PARIS (Reuters) - Edouard Philippe a déclaré mardi qu'il "entendait" les arguments avancés, y compris dans les rangs de la majorité, contre la tenue d'un éventuel référendum post-crise des "Gilets jaunes" le jour des élections européennes le 26 mai prochain.
"J'entends la remarque formulée d'une forme de désaccord sur l'idée d'organiser un référendum le jour du scrutin prévu pour les européennes, je l'entends, j'en prends acte", a dit le Premier ministre lors des questions au Sénat.
"Un certain nombre d'arguments dans ce sens sont parfaitement légitimes, on pourrait dire aussi qu'il y aurait quelque chose peut-être de lourd pour les collectivités territoriales à multiplier les consultations, l'argument est parfaitement entendable", a-t-il poursuivi.
"Aujourd'hui, rien n'est décidé", a-t-il assuré. "Le scrutin du 26 mai sera un scrutin d'une importance considérable pour la construction européenne et pour notre pays, il faut que le débat ait lieu (...) et tout ce qui aurait pour effet de remettre en cause la clarté du débat serait probablement à écarter."
Référendum ou pas, depuis très longtemps les élections européennes sont le moment "où on parle assez peu des élections européennes", a poursuivi le Premier ministre, "et beaucoup de questions de politique nationale, nous l'avons tous vécu et nous n'avons pas envie que cela recommence".
Deux mois après l'éclosion des "Gilets jaunes", un mouvement hétéroclite qui réclame plus de justice sociale et de démocratie participative, l'exécutif réfléchit à une sortie de crise qui lui permettrait de reprendre définitivement la main.
Après avoir annoncé des mesures en faveur du pouvoir d'achat chiffrées à 10 milliards d'euros début décembre, le chef de l'Etat a lancé le 15 janvier d'un "grand débat national" autour de quatre thèmes (fiscalité, transition écologique, organisation de l'Etat et démocratie et citoyenneté).
"TRAHIR SON MANDAT"
A l'issue de cette concertation, il pourrait opter pour l'organisation d'un référendum à multiples questions qui pourrait se tenir, selon le Journal du Dimanche, le jour des élections européennes, le 26 mai prochain.
Cette idée suscite des réserves au sein de la majorité, notamment de la part du ministre des Affaires étrangères Jean-Yves Le Drian et du délégué général de La République en marche (Larem) Stanislas Guerini, qui redoutent de voir l'Europe passer au second plan, et également au sein de l'opposition.
Après le chef de file des députés Les Républicains (LR) Christian Jacob lundi, c'est le président de l'UDI Jean-Christophe Lagarde qui s'est opposé à cette idée mardi, à l'issue d'un entretien avec Emmanuel Macron qui consulte les principaux partis politiques cette semaine.

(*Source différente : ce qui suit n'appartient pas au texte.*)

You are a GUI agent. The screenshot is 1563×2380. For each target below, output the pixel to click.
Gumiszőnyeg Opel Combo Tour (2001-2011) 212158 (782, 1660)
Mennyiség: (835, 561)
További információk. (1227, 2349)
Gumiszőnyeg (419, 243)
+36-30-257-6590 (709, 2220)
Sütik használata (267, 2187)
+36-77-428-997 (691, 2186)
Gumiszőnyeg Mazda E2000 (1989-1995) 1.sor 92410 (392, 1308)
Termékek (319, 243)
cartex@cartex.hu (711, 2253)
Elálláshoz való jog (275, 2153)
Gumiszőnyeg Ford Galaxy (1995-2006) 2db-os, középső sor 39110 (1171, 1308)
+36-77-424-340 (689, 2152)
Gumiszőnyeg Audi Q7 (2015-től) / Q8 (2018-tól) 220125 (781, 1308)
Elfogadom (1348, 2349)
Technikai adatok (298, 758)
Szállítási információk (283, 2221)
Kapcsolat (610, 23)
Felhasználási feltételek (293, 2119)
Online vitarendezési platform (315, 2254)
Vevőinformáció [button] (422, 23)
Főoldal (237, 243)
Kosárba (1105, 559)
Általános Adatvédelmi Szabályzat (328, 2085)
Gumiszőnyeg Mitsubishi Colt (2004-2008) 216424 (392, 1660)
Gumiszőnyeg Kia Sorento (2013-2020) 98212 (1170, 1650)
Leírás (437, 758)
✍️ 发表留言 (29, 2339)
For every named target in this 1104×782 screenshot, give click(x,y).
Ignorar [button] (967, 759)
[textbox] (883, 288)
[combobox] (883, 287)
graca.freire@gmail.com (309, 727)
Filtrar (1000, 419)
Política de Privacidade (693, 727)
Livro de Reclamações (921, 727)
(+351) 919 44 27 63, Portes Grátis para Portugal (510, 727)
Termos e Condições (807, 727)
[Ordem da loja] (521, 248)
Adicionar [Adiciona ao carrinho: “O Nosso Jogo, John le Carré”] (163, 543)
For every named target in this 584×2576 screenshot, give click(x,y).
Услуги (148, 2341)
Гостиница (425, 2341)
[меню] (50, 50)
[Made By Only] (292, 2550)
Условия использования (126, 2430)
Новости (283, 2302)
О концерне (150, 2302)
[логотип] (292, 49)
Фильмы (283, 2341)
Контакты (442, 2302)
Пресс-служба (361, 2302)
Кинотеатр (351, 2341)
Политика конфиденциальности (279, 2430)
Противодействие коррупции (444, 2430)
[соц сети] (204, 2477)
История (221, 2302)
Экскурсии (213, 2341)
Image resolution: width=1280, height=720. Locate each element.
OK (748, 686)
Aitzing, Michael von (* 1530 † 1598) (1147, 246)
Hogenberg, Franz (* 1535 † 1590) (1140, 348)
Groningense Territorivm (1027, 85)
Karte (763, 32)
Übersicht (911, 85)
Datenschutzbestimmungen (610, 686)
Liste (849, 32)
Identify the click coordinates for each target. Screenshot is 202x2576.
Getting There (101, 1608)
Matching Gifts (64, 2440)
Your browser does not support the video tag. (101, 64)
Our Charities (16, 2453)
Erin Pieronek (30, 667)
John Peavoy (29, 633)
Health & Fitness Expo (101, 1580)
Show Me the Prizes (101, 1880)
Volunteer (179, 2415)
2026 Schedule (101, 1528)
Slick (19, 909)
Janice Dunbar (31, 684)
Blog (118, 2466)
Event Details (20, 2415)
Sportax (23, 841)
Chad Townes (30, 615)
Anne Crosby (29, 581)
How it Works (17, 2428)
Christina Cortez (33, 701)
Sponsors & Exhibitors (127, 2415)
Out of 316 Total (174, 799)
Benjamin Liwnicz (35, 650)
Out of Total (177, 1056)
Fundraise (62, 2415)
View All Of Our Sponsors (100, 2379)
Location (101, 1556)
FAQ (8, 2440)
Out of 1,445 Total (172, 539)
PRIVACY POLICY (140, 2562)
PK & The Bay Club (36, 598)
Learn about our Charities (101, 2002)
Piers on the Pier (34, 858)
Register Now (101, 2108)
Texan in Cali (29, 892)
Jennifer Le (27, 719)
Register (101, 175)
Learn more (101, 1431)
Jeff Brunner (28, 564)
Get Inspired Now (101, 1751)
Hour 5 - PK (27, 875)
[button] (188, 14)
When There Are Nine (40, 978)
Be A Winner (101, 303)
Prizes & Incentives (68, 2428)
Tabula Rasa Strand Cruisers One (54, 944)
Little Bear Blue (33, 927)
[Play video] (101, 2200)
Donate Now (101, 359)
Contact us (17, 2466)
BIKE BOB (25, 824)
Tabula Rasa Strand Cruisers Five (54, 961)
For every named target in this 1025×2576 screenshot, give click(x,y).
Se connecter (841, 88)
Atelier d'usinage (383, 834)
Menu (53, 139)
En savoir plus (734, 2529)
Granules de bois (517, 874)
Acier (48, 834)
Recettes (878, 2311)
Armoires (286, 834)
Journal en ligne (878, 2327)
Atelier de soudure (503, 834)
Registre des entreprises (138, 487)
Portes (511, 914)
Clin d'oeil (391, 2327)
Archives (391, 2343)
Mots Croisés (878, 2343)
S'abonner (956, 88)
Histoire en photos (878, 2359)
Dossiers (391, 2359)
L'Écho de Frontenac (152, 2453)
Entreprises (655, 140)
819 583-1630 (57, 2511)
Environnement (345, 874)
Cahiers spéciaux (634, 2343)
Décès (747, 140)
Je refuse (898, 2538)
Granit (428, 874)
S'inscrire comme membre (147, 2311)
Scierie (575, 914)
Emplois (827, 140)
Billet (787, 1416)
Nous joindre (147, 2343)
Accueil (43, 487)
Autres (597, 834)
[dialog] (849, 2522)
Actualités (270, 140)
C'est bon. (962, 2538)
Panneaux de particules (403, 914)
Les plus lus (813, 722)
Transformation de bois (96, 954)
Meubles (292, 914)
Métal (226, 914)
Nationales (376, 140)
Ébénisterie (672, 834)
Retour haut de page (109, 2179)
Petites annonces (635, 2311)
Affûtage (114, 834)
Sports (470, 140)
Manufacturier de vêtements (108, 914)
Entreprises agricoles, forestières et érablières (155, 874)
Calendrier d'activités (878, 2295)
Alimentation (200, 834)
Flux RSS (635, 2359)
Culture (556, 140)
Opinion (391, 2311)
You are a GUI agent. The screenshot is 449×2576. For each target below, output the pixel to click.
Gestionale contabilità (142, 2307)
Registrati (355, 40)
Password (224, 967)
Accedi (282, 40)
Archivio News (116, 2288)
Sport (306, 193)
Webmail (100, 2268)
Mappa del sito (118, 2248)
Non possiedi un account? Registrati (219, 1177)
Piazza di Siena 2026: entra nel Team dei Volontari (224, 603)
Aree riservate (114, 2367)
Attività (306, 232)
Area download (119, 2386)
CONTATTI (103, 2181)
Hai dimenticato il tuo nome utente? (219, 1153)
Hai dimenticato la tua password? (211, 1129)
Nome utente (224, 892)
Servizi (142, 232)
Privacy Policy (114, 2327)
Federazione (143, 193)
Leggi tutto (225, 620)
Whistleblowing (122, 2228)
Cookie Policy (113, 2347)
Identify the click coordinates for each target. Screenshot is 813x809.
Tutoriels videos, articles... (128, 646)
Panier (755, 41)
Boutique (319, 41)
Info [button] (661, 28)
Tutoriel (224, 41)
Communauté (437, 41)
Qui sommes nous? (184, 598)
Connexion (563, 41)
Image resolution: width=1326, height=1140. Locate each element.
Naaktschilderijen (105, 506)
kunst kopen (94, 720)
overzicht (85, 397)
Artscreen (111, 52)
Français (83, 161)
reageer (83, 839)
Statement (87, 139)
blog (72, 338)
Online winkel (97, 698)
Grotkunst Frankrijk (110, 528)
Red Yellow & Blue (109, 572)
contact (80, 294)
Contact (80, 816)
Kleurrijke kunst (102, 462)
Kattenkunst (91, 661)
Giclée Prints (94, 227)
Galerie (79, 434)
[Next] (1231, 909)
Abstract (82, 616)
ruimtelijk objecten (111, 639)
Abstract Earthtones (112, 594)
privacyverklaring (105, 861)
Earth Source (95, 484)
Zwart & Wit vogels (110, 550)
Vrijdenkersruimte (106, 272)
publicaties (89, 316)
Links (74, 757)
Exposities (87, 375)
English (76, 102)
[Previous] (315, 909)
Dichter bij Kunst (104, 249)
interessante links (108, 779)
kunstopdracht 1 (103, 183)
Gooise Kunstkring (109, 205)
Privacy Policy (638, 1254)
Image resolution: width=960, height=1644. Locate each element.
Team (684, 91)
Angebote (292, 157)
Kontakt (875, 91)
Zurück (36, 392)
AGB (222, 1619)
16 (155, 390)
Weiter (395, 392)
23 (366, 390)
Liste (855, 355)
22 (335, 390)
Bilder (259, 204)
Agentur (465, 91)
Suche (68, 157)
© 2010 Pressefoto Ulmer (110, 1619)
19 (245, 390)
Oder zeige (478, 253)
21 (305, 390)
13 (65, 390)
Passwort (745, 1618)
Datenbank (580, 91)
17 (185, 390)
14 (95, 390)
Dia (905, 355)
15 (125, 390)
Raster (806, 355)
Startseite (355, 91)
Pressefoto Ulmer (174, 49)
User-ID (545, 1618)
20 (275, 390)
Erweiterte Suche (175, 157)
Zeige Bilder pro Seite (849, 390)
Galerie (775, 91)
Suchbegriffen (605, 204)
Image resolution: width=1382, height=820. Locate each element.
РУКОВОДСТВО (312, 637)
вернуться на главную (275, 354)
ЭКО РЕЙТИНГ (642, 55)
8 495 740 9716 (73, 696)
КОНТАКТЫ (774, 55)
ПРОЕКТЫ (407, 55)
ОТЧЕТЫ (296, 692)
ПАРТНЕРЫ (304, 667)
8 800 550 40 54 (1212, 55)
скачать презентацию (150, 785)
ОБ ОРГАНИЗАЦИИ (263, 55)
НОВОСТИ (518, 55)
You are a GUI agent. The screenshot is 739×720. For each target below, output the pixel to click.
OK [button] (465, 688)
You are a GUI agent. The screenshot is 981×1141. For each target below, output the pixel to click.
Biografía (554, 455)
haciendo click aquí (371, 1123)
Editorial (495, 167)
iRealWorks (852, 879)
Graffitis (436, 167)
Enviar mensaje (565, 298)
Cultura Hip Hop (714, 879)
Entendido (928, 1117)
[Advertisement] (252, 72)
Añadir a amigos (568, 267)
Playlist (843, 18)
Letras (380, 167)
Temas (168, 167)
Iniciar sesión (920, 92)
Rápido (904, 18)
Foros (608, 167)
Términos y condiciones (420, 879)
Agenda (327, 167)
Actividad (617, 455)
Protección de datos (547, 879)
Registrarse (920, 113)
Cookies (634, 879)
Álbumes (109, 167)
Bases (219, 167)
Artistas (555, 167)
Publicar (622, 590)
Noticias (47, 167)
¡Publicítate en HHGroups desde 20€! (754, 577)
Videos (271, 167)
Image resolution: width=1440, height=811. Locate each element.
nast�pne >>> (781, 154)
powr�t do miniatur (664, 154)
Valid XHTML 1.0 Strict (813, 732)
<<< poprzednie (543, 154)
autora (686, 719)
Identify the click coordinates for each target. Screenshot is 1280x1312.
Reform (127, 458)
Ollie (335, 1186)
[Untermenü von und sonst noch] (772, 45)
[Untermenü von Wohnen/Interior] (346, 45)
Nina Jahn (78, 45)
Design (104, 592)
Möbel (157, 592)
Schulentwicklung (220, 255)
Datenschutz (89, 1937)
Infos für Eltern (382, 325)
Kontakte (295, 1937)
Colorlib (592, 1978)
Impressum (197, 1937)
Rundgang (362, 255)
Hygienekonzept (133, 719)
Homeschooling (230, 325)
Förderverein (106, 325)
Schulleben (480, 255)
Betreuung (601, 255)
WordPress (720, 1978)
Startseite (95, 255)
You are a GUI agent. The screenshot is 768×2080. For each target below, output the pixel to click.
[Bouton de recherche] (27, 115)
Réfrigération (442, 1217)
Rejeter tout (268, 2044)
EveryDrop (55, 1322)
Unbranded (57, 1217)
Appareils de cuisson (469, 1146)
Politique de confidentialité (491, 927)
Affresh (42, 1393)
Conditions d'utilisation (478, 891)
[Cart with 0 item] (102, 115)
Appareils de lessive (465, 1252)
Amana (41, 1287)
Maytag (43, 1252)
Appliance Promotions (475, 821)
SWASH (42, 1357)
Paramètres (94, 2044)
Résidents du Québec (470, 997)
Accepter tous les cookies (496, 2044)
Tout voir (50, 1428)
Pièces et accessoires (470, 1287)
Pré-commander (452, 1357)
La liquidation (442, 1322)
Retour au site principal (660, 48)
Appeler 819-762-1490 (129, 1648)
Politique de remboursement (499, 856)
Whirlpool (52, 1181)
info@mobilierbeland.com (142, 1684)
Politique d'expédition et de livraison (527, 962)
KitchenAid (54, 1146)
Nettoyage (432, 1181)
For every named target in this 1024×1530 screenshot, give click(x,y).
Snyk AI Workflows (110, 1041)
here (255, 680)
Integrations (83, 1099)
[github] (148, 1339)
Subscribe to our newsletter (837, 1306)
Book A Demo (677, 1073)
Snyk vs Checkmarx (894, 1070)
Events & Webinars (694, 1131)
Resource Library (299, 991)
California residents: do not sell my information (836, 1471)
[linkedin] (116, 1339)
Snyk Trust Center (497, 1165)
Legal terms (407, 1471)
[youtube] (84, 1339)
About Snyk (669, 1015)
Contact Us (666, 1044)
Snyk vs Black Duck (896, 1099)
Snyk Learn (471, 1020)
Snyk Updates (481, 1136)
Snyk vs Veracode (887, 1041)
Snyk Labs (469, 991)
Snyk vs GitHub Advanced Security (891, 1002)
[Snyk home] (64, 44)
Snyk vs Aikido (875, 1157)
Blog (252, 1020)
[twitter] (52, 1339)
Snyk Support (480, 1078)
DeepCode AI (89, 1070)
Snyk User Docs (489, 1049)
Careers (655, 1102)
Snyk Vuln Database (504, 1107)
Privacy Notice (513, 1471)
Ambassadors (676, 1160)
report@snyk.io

"On ne peut pas être président de la République en se faisant élire sur un projet européen et sacrifier le débat européen, ce serait trahir son mandat", a déclaré l'élu centriste à des journalistes à l'Elysée.
Un avis partagé par la présidente du groupe socialiste à l'Assemblée nationale, Valérie Rabault, également reçue à l'Elysée ce mardi.
"Il faut quand même que l'Europe puisse exister, s'il y a un référendum le jour des européennes, je crains que l'Europe passe à la trappe", a-t-elle dit. Emmanuel Macron "s'est fait élire sur une image très européenne, ce serait quand même assez étonnant de sa part".